Global warming potential of nitrous oxide fluxes from sediments of mangrove ecosystem in Waiheru coastal area, Ambon Bay I Kesaulya & Rahman*

Mangrove ecosystems can be a source or a sink of N2O and other greenhouse gases. The Inner Ambon Bay area, including the Waiheru coast, gets organic matter inputs deposited in sediments, which has the potential to trigger an increase in greenhouse gas flux. This research was conducted to evaluate the flux and global warming potential of N2O in sediments of the mangrove ecosystem in the area of Waiheru coastal, Ambon Bay. The sediment-trapped gas was collected from the chambers of three different types of sediments viz. sandy, muddy sand, and sandy mud sediments. The gas was extracted from chambers using a syringe and injected into the 10 ml glass bottle. N2O concentrations in the samples were analyzed using gas chromatography. Average N2O concentrations were compared between samples from different sediments using one-way ANOVA. The result showed that the mean concentration of N2O was significantly different between the sediment types (P < 0.05). The highest N2O flux in mangrove sediments was found in the sandy substrate (0.0278 mg.m-2.h-1) and the lowest in the muddy sand substrate (0.0135 mg.m-2.h-1). The average Global Warming Potential (GWP) in mangrove sediments of Waiheru coastal area was 6.29 CO2-eq mg.m-2.h-1, which was contributed by sandy substrate (8.30 CO2-eq mg.m-2.h-1), sandy mud substrate (6.57 CO2-eq mg.m-2.h-1) and muddy sand substrate (4.01 CO2-eq mg.m-2.h-1). The reported values of GWP were relatively low based on the standard value of IPCC, which is 298 CO2-eq mg.m-2.h-1 indicating that the nitrification and denitrification processes producing N2O gas flux are still in normal condition, which would not cause air pollution apa pun yang Anda katakan di artikel berita/topik Anda.

Introduction Global warming phenomena caused by increasing greenhouse gas emissions are an important issue worldwide. Extensive research has been done to estimate the impact of global warming and highlights an increase in sea surface temperature, sea level rise, rainfall, ocean acidification, oxygen concentration, and wind velocity1,2. Agriculture, human health, and fisheries are at risk of being impacted by the global warming phenomena3,4. Predicted changes, if realized, will cause a decrease in the quality of coastal, marine and freshwater ecosystem5,6, leading to decreasing fisheries production and the loss of income of the local communities7,8. In addition to carbon dioxide (CO2) and methane (CH4), nitrous oxide (N2O) also plays a significant role in driving climate change. N2O has a climate impact potential over 298 times greater than CO2 (ref 9). Microorganisms in the soil produce N2O through nitrification and denitrification processes under both aerobic and anaerobic conditions10. The amount of N2O formed rises notably with the increased concentration of organic material entering aquatic environments11. Formation of N2O generally occurs in wetland ecosystems, especially mangrove ecosystems.
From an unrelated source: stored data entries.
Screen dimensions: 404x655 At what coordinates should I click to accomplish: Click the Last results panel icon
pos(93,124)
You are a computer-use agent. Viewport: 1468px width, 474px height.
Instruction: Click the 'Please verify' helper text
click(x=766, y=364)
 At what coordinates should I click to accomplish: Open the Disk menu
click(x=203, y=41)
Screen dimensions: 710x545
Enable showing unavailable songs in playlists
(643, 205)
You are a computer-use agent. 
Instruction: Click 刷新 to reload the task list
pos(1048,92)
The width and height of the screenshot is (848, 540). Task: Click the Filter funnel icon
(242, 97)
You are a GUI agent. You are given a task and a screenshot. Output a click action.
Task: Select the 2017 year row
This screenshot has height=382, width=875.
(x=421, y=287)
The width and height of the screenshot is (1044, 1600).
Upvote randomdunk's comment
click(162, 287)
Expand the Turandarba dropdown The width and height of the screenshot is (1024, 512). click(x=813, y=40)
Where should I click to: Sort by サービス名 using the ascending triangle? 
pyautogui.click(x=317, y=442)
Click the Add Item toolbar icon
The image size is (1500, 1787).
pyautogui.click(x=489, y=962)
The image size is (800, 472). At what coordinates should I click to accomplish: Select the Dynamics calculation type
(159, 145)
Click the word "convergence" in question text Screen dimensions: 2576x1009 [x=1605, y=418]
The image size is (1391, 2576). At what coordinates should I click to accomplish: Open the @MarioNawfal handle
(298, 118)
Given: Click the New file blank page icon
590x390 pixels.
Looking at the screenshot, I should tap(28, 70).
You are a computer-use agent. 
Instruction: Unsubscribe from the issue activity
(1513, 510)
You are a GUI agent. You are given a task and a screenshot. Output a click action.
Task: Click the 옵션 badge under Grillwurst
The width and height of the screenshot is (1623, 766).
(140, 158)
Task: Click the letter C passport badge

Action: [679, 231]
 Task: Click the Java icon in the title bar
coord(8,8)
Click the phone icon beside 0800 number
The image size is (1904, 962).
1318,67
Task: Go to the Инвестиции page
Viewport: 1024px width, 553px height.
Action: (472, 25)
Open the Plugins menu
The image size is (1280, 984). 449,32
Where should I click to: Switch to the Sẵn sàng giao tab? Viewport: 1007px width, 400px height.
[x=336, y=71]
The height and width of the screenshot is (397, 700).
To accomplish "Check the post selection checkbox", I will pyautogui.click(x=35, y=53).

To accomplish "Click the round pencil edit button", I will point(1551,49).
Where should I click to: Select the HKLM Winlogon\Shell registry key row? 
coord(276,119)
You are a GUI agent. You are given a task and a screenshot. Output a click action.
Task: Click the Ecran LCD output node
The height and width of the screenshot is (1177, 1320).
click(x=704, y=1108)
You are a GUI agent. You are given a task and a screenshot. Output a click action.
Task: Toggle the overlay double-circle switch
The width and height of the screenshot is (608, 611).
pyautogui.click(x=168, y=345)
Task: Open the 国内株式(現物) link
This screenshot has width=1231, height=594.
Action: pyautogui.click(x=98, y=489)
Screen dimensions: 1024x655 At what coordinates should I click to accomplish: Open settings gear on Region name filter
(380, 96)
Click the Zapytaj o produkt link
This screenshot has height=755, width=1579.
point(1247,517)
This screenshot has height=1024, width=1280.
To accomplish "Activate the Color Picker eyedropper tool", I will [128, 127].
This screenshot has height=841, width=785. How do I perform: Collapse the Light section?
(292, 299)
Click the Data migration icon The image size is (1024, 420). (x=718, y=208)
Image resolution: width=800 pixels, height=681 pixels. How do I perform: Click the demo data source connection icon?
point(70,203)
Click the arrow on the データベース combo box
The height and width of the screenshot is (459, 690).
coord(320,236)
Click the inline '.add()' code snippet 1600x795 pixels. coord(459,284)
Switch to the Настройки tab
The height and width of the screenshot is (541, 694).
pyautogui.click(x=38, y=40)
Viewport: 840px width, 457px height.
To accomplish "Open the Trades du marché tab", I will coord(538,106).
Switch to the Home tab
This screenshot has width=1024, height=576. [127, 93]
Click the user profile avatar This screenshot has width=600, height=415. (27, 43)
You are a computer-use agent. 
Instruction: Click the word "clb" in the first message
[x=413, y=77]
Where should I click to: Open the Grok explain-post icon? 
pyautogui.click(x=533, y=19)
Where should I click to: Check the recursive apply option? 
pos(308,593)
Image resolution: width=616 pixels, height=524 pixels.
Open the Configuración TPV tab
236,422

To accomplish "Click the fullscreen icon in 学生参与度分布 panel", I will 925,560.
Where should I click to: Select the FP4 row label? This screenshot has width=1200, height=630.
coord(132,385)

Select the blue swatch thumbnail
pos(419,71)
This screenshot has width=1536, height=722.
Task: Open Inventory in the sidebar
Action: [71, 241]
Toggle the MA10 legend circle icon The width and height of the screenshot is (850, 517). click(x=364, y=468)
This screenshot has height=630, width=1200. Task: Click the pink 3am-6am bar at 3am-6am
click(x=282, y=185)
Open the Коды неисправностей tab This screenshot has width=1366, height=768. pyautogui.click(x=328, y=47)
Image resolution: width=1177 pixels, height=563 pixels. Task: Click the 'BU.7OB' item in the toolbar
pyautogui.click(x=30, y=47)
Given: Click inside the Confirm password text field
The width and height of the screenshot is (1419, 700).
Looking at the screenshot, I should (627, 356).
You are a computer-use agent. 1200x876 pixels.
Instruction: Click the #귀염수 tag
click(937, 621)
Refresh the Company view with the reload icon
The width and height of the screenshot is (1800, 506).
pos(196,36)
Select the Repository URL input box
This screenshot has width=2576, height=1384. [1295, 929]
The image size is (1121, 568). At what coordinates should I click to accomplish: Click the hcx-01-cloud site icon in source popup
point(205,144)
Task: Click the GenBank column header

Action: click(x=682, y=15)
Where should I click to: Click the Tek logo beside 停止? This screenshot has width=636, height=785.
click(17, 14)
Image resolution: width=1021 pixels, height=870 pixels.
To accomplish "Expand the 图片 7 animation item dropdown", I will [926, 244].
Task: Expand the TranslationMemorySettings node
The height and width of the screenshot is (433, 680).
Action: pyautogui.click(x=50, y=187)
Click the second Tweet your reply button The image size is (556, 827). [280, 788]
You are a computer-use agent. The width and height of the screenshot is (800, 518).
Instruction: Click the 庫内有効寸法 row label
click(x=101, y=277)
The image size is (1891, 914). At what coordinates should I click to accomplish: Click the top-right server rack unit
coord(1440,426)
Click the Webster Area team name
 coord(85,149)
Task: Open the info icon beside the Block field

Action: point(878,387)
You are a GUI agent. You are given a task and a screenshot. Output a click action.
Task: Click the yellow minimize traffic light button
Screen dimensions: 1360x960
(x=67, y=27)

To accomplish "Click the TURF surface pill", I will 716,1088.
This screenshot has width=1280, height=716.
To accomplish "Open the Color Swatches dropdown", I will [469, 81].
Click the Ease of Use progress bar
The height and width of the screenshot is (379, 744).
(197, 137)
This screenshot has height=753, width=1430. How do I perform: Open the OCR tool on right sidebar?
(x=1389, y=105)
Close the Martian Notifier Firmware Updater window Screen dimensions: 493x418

The mangrove litter accumulating in mangrove sediment through decomposition can produce and emit N2O and potentially influence climate. Research shows that N2O emission in mangrove sediment varies between 0.03 to 1.58 mg.m-2.h-1(refs. 12-16). The information on the Global Warming Potential (GWP) of N2O flux in Indonesia still needs to be improved, especially in the mangrove ecosystems around Maluku province. It is important to be studied to support the management of mangrove ecosystems based on net zero emissions, especially in the forestry sector. Mangrove ecosystems are present along the coastal areas of Inner Ambon Bay, including locations such as Negeri Lama, Passo, Poka, Nania, and Waiheru. Six species of mangrove trees viz. Avicennia marina, Bruguiera cylindrica, Ceriops tagal, Rhizophora apiculata, Sonneratia alba, and Osbornia octodonta are found in Waiheru coastal waters17,18.